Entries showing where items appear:
- - -

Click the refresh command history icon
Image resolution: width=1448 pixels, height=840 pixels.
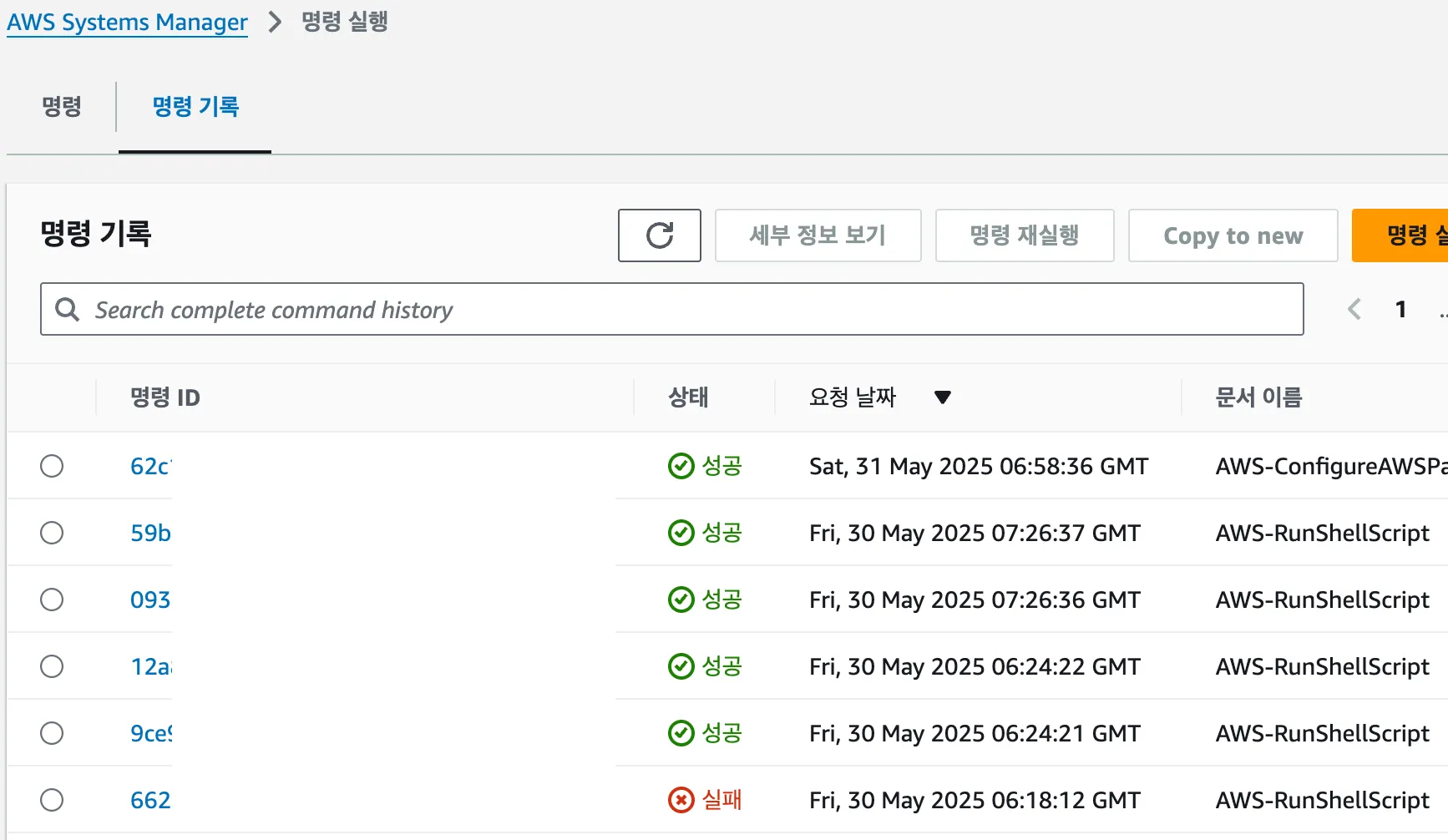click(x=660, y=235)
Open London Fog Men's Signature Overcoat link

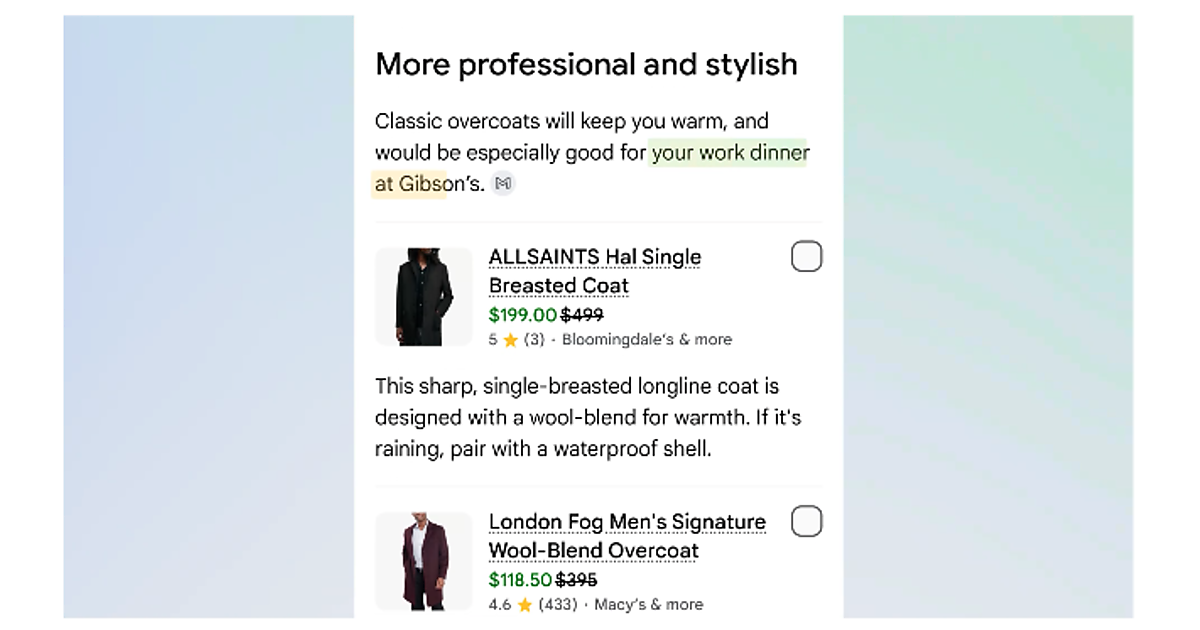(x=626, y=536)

- - -

Short exercise: Rewrite the rows above, replacing "icon" with "button" and keeping everything else the same. Omit the pictures.

Solution for this problem:
Click the refresh command history button
Image resolution: width=1448 pixels, height=840 pixels.
click(x=660, y=235)
Open London Fog Men's Signature Overcoat link

(x=626, y=536)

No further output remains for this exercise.